Berita mengenai
hilangnya Disty sudah tersiar di seluruh penjuru kota. Pihak kepolisian
terus menerus menelusuri kasus ini sepanjang hari. Namun, sama sekali
tidak ada titik terang mengenai kasus penculikan ini.
Hari ini, genap sebelas
hari berlalu sejak Disty hilang. Beberapa orang mulai menaruh curiga
terhadap Luna. Pasalnya, Luna baru terdaftar sebagai murid di High
School Academy pada hari yang sama dengan penculikan Disty.
"Oh, come on!"
teriak Kanaya frustasi, "Mana mungkin Luna yang menculik Disty? Jelas -
jelas waktu itu dia lagi bareng sama Kinara dan Angela!"
Rafael dan Zafran termenung di kursinya, "Well, kalau dia nyuruh orang buat ngelakuin itu? Memangnya lo pikir itu nggak mungkin?"
Kanaya memainkan jarinya
di meja, "Coba lo jadi Luna, deh. Andai kata lo punya dendam ke Disty.

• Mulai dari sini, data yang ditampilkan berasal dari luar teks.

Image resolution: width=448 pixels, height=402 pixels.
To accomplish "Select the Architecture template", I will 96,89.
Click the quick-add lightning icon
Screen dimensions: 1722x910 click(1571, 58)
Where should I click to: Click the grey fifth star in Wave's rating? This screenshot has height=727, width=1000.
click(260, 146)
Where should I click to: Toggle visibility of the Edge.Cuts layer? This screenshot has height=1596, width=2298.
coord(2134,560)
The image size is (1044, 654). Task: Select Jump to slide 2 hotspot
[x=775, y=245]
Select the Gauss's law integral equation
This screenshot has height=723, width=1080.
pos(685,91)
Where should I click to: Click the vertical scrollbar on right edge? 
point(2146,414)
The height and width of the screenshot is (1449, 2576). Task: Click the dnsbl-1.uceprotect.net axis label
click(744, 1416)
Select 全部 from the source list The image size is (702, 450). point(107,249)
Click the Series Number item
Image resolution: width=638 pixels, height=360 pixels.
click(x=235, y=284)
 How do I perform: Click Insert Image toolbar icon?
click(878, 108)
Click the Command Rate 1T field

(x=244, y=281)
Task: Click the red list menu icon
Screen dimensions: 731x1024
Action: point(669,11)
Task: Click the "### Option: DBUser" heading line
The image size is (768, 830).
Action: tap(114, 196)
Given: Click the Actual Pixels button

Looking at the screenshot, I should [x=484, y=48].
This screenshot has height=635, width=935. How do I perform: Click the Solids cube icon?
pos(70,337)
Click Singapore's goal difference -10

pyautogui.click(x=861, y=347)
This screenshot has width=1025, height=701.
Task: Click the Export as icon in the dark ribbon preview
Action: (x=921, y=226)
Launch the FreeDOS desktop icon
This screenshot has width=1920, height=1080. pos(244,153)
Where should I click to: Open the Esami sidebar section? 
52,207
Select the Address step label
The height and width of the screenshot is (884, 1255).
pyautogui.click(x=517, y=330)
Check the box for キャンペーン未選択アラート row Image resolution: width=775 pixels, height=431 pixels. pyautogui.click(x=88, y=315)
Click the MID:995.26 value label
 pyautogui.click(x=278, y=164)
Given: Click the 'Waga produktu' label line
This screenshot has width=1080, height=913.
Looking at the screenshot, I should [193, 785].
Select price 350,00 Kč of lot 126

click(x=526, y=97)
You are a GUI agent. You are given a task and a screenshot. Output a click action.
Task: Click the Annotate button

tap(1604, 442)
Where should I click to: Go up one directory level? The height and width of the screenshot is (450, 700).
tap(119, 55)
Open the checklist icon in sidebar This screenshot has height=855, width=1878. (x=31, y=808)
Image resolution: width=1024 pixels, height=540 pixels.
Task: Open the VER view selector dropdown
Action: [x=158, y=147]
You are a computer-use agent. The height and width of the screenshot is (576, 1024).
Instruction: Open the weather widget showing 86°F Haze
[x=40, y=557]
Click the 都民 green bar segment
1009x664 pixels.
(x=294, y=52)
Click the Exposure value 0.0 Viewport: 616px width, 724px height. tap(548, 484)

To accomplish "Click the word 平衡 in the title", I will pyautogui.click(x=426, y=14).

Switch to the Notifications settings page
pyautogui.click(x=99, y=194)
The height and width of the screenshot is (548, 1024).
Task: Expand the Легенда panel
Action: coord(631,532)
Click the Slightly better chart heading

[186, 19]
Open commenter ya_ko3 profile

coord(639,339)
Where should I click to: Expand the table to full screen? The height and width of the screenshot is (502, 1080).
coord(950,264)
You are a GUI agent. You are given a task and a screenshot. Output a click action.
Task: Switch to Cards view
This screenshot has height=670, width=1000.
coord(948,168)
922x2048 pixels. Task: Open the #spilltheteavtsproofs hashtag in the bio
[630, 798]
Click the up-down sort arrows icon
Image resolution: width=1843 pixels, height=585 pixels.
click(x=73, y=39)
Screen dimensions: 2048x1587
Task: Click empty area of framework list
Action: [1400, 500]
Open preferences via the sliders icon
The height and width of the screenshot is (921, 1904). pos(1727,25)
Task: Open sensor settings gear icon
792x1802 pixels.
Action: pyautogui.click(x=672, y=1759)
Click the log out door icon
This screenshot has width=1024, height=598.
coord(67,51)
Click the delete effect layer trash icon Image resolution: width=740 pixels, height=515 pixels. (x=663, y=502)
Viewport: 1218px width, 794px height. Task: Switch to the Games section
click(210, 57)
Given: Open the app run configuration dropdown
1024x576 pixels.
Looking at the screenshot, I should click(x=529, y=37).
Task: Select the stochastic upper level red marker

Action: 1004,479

Terus lo mau balas dendam dengan cara menculik dia. Memangnya lo bakal
pilih hari pertama lo ketemu Disty buat balas dendam? Jelas nggak kan!
"Seorang pelaku
kejahatan nggak mungkin beraksi di hari ketika semua orang bisa curiga
sama dia? Lo berdua paham kan maksud gue?" tanya Kanaya.
Zafran mengangguk, "Kurang lebih."
Kanaya dan Rafael memang
baru saja menceritakan peristiwa tersebut kepada Zafran. Seperti biasa,
lelaki itu tetap tenang seperti air. Namun, Zafran tak bisa mengelak
dari kenyataan bahwa otaknya tengah berpikir keras untuk memecahkan
masalah ini.
"Terus menurut lo
siapa?" tanya Rafael untuk ke sekian kalinya, "Dan lagi, memangnya dari
mana lo tahu kalau penculikan ini bermotif dendam?"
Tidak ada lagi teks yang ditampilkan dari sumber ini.